[Pixel coordinate grounding data]
::::::::

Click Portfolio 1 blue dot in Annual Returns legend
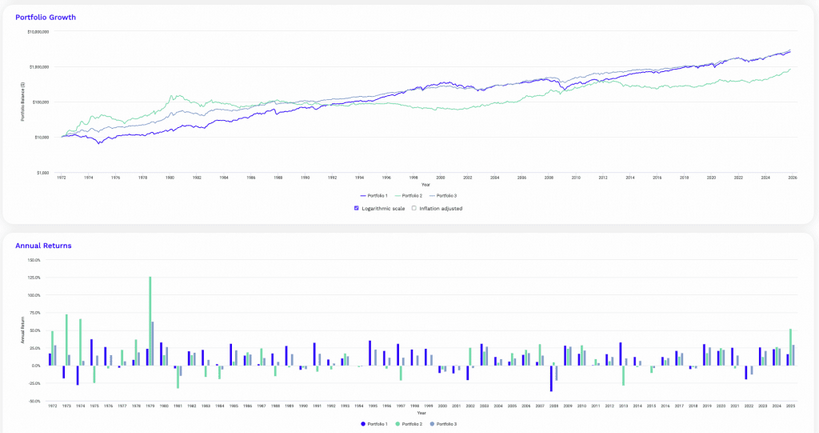This screenshot has width=819, height=433. pos(363,424)
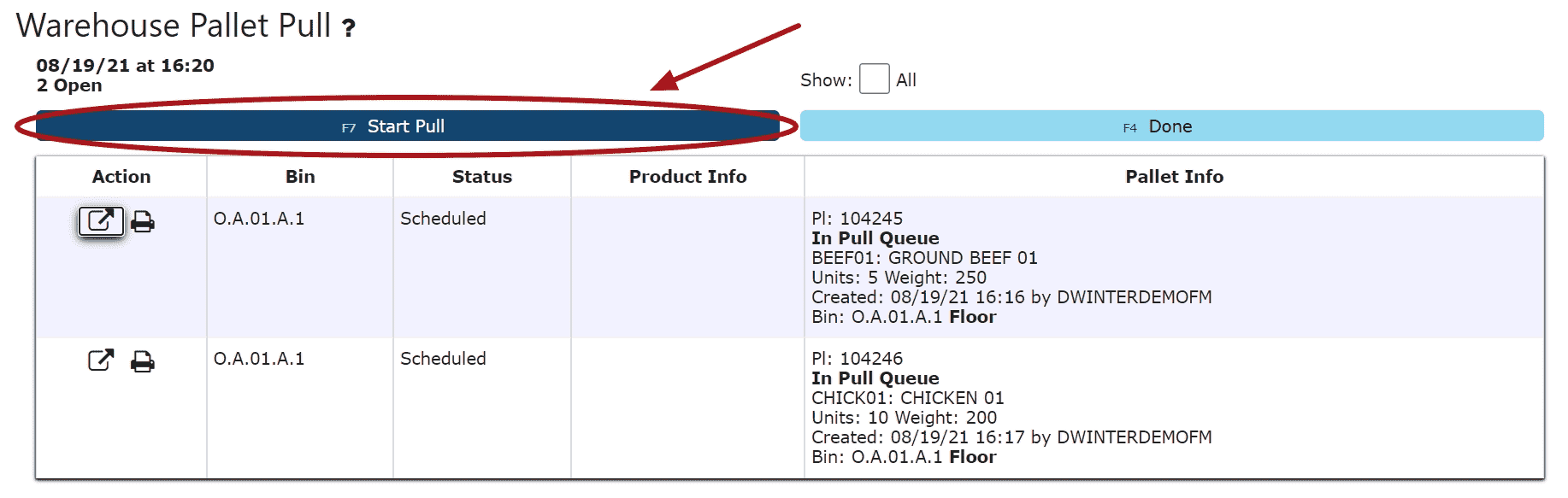1568x498 pixels.
Task: Click the Warehouse Pallet Pull page title
Action: tap(174, 26)
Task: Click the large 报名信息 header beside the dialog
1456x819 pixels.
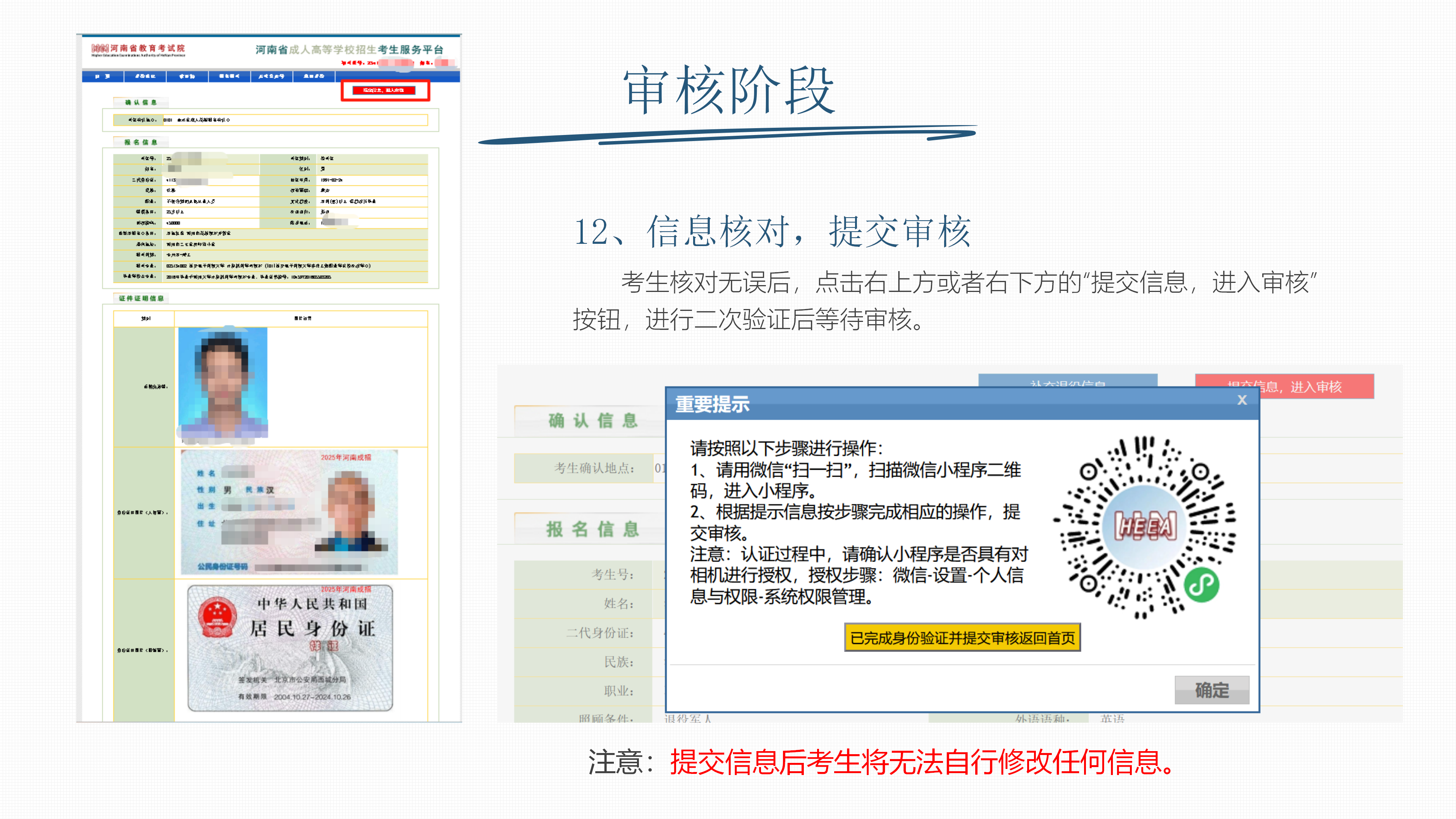Action: 593,530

::::::::

Print the data above exactly, from its first line to the line bearing "Task: Click the large" inclusive, and keep pictures out of the result.

Click Portfolio 1 blue dot in Annual Returns legend
This screenshot has width=819, height=433. pos(363,424)
1568x498 pixels.
Task: Click the Warehouse Pallet Pull page title
Action: tap(174, 26)
Task: Click the large 报名信息 header beside the dialog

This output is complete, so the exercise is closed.